Im Unterschied zum WasserShiatsu, bei dem der Kopf des Behandelten immer über Wasser bleibt, wechseln sich beim Wasser-Tanzen Über- und Unterwassersequenzen ab. Dadurch wird laut NAKA vermehrt die Atmung angeregt bzw. vertieft sowie die Körperwahrnehmung verbessert. Zusätzlich zu den vielfältigen körperlichen Vorteilen kann Aquatische Körperarbeit™ durch die rhythmischen, harmonisch fliessenden Bewegungen im 35 °C warmen Wasser helfen, Stress zu bewältigen, alte Bewegungsmuster loszulassen und Blockaden und Verspannungen zu lösen, ist auf der Internetseite von NAKA zu lesen.
Doch nicht alle Menschen können vom Wasser profitieren. Es gibt auch Kontraindikationen. Zu diesen zählen Livia Vinzens zufolge Fieber, eine massiv gestörte Lungenfunktion und Probleme mit dem Herzen. Denn der Druck des Wassers erschwert zum einen das Atmen, zum anderen wird das Blut aus den Beinvenen in Richtung Brustkorb gedrängt. Das ist gut für die Venen, aber schlecht für ein schwaches Herz.
Absolute Kontraindikationen sind laut Livia Vinzens auch unkontrollierte Inkontinenz, frische und nässende Wunden sowie Pilzinfektionen und ein paar weitere Hautkrankheiten.
Wassertraining liegt im Trend. Eine Reihe von Studien hat die Wirkungen untersucht, und obwohl nicht alle gleichermassen aussagekräftig sind, weil sich beispielsweise einige Studien nur auf wenige Probanden beziehen, konnte eine Reihe gesundheitlicher Vorteile nachgewiesen werden. So soll zum Beispiel wasserbasiertes Training sehr gut bei chronischen, nichtspezifischen Rückenschmerzen helfen und zur Wiedererlangung der Beweglichkeit beitragen. Bei Multipler Sklerose soll Wassergymnastik verschiedene Symptome lindern, bei Parkinson Gleichgewicht und Beweglichkeit effektiv steigern und nach einem Herzinfarkt die Lebensqualität wieder heben.
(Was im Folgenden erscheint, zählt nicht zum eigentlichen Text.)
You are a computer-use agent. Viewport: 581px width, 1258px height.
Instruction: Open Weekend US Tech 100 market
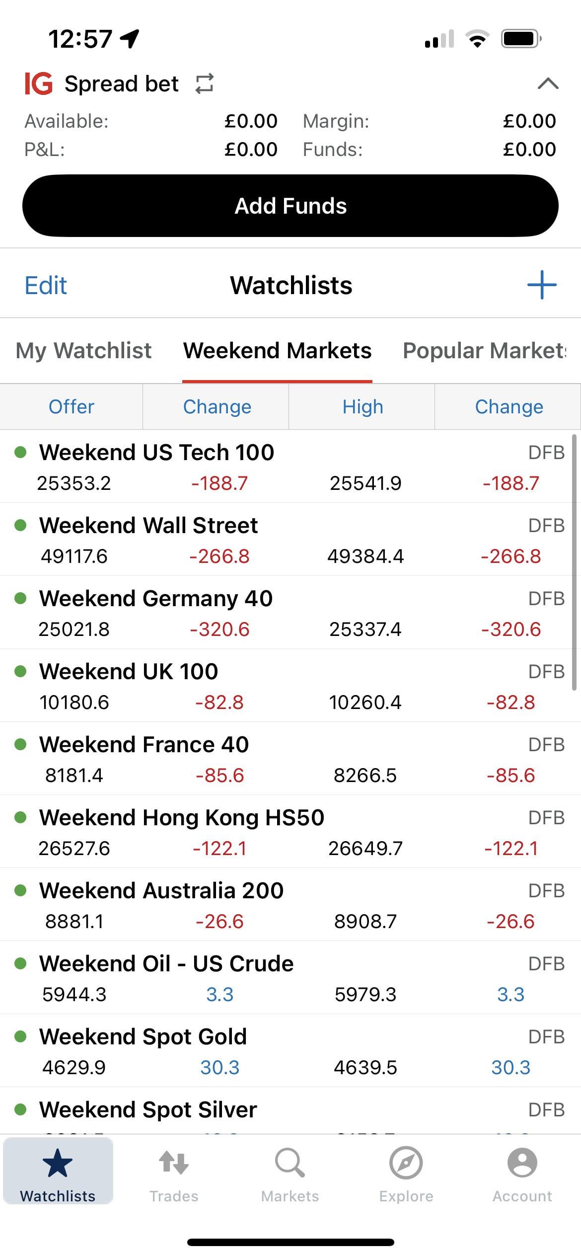click(x=157, y=453)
Der Mehrwert von Wasserübungen im Vergleich zum Trockentraining besteht nach Ansicht von Livia Vinzens in der Verbindung der Vorteile der Wassereigenschaften mit denen einer aktiven Therapie: «Wenn z.B. eine Person mit Osteoarthritis (Arthrose) der Kniegelenke im Wasser mit weniger Schmerzen die Muskelkraft trainieren kann und gleichzeitig Herz und Gehirn besser durchblutet werden als an Land».
Jenseits der medizinischen Therapie biete Wasser auch zur rein sportlichen Betätigung viele Vorteile – fast alles, was es an Land gebe, sei auch im Wasser möglich. Nur stelle sich dabei manchmal die Frage: «Welcher Aufwand macht Sinn, und welche Effekte könnte ich auch durch simples Schwimmen erreichen?» Was wirklich gut tut, hängt der Deutschen Multiple Sklerose Gesellschaft zufolge nicht zuletzt vom Spass ab, die ein Training macht: Nur wer eine Sportart ausübe, die zu ihm passe, werde langfristig Freude haben und positive Wirkungen erzielen.